When Rotten Is the Best You Can Find

There is an old joke: Two elderly women are discussing the food in a new restaurant. "It's just terrible," complained one. "I can't even force myself to eat it."

"Yes, I know," sighed the other. "And the portions are so small."

A similar spirit seems to rule when women talk about men. And, given this country's well-known tendency to the extreme, that goes double for Russian women on the topic of Russian men. I have sat through countless sessions on the theme "men are awful and there just aren't enough of them to go around."

"Men are pigs," my friend Nadya wails whenever we get together. "They are weaker than we are, more stupid, altogether more primitive."

I am just starting to launch into a "we're better off without them" diatribe when she continues:

"We are two intelligent, well-educated, vibrant women. And not bad-looking, either. Why can't we find men?"

I usually refrain from pointing out that we have found men. We just haven't found the right men. Not that I haven't looked. I have even combed Russian literature looking for an ideal -- no dice.

I would like to say that I have long ago given up on finding Prince Charming. But the truth is that I, too, am sure that he is just around the corner.

"Your job is the most important thing in your life right now," my wise friend Sonya lectures me when I complain about the lack of suitable male companionship. "You should concentrate on that."

In the next breath she is listing every available man she knows, and planning how to bring us together. For my birthday she gave me a beautiful set of two china cups. "In the hopes that you will have someone to drink tea with this year," she said, with a sly wink.

In the politically correct atmosphere reigning the United States these days, no one except a doting grandmother or a very small child would be likely to say to a woman, "Why aren't you married?" But in Russia I am asked that question all the time. My normal answer: "Just lucky, I guess."

Last week I met a new Russian man, who immediately maneuvered the conversation around to my marital status.

"Where is your family?" he asked. "My parents and siblings are in America." "But what about your family?" "That is my family." He shook his head. "Don't you have a husband? Children?" "No."

The head wagging grew more pronounced. "A woman should be married. She should be a mother." When I protested that I am happy the way I am, he responded, "It's just not normal."

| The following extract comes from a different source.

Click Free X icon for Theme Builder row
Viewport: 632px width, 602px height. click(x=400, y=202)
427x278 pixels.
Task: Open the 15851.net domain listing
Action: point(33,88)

So what is "normal" for a Russian woman? A daily marathon of juggling mutually incompatible goals: loving wife, understanding mother, responsive friend and successful professional -- not to mention beautiful, gracious, satisfied woman. And, of course, great cook.

She would probably be better off giving up on the whole business and retiring to a convent. But just try to convince her of that.

I recently underwent a psychological encounter session, designed to help people get in touch with their feelings. Woman after woman in the group complained about her husband or boyfriend -- some men were described as cold and unresponsive, some boorish, some dictatorial, others violent. When asked their greatest fear, these same women would say, "I'm afraid that he'll leave me."

Small portions, all right.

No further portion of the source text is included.